Thank you. And that was it from Handelsvård. And we also have a couple of questions from Arte at Inderes. First one, consumable markets have shown some signs of weakness in the Nordics. Could you reflect a bit on the market environment from your perspective? How has it affected Klaus Olsson?
Now, yes, the market has been challenged and we believe that the and of course we would rather have growing markets. But looking at the Klaus Olsson proposition versus customers having a strong assortment that is based on real customer needs. Make customer choose Klaus Olsson. Once they enter a store online, they find a lot of other products that they really need, buy and use for a long time. So that in combination with the right price position and great customer service has given us an opportunity to grow despite the markets. And of course, that is our focus also forward. We can't do that much about the overall market. So it's all about our own performance. And I think the recent results have shown that we are able to go against the market here.

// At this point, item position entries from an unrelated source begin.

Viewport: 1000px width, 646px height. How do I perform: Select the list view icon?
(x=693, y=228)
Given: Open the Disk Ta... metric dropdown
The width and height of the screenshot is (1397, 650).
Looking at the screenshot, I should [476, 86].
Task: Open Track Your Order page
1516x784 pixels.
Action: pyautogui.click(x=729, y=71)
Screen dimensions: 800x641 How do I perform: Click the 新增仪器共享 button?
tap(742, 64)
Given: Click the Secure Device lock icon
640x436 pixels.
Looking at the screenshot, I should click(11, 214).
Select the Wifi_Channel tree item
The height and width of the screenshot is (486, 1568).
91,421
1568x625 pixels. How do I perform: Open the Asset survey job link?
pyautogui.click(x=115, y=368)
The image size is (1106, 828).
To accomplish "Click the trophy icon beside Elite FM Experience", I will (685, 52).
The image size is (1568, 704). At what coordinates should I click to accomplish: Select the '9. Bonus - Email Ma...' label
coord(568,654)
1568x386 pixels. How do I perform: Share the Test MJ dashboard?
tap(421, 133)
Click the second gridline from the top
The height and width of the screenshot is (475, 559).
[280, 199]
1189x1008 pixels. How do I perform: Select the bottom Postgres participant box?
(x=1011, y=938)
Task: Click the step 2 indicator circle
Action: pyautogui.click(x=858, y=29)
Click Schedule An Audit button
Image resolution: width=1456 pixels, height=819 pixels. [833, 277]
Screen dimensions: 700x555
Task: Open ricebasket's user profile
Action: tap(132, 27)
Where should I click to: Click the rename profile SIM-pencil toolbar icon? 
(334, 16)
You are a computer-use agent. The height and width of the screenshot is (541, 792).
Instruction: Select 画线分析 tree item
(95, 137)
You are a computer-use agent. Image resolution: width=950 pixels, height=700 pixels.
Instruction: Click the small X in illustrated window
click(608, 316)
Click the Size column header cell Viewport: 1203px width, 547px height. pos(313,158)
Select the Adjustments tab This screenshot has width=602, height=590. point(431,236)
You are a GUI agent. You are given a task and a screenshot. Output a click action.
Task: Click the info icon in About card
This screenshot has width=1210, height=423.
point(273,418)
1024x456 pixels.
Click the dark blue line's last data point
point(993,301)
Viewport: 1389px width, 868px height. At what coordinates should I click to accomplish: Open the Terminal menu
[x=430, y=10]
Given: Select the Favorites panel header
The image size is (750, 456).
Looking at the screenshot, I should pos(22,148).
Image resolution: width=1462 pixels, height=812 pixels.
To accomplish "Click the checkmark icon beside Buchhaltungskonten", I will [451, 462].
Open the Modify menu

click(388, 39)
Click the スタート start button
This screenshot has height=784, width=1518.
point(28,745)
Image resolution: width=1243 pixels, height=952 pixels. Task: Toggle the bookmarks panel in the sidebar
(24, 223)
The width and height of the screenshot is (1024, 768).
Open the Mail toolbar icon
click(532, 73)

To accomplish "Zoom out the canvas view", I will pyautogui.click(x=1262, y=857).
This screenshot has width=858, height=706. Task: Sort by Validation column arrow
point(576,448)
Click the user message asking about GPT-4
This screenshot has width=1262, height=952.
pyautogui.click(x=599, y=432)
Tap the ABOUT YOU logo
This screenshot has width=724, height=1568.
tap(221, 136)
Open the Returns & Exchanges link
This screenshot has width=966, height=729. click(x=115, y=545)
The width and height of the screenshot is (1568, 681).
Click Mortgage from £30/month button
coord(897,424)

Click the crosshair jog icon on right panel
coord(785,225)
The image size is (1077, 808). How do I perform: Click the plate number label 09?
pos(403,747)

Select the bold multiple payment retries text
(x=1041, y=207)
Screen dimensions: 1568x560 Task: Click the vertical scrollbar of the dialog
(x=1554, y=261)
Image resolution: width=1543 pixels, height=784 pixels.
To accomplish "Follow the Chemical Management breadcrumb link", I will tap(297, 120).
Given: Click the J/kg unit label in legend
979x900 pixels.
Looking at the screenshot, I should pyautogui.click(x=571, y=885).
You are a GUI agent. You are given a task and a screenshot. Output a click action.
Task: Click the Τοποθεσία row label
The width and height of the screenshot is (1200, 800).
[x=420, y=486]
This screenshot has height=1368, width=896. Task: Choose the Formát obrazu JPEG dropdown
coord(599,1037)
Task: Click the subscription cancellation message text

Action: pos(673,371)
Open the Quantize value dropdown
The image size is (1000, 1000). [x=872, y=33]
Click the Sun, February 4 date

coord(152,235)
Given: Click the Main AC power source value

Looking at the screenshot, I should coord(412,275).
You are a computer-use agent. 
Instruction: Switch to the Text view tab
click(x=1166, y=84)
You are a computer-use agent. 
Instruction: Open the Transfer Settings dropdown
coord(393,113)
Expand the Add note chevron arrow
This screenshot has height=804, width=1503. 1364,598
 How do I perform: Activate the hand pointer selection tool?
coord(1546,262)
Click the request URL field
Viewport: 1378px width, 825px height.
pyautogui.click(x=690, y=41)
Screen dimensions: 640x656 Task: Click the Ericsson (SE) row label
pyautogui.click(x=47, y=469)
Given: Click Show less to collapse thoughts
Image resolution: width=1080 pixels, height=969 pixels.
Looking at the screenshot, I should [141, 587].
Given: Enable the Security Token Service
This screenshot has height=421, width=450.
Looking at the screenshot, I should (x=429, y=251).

And just to build on that, and also we mentioned it earlier during the call or during the Q&A session, that some comments about the competitive environment.
I think I've covered that. It is very competitive, both from local and global players. And it's all about focusing on the things that make a difference for your customers. And investing in the competitive advantages of Klaus Olsson. So of course, we're closely monitoring the market development and all the competitors on
a global basis. And furthermore, then based on sales in August, also Finland is picking up in growth. And do you see that as a result of your own capabilities or is the market picking up right now? And what's your expectations for the coming months?
So in general, there are no signs of a market pick up in Finland. So the development for Klaus Olsson in Finland, I judge being very much driven by our activities and our actions. As you mentioned here, the growth organically was slightly higher in August, but that's just one month. But all in all, it's going slightly in the right direction. And we are currently focusing a lot on the sortment in Finland and on our Econ business. As you've seen, we have not announced any new store openings here and now in Finland. So we're focusing very much on the sortment online and brand.
And finally, then Finland is increasing VAT. Could you elaborate a bit on the impact on Klaus Olsson and how any actions you have taken to mitigate this?
So the VAT increase is obviously broad based for everybody in the market. And as always, we work actively with our pricing to ensure that we are competitive from the pricing point of view, while at the same time delivering the desired margin. So it's a balance act, of course, when something like that happens, but it's the same for everybody in the market. So we're monitoring that and we're working actively with our own pricing in line with our pricing strategy.
And that was it when it comes to questions from the webcast. So any final remarks, Kristoffer?
Thank you very much. Thanks for all the great questions. So again, now we have closed one quarter, which obviously was strong and in line with our plan. I also think we have seen a good start to Q2. And now it's all about executing the fall and the very important Christmas period for us before we meet again in December for the Q2 report. So thank you very much for taking the time this morning.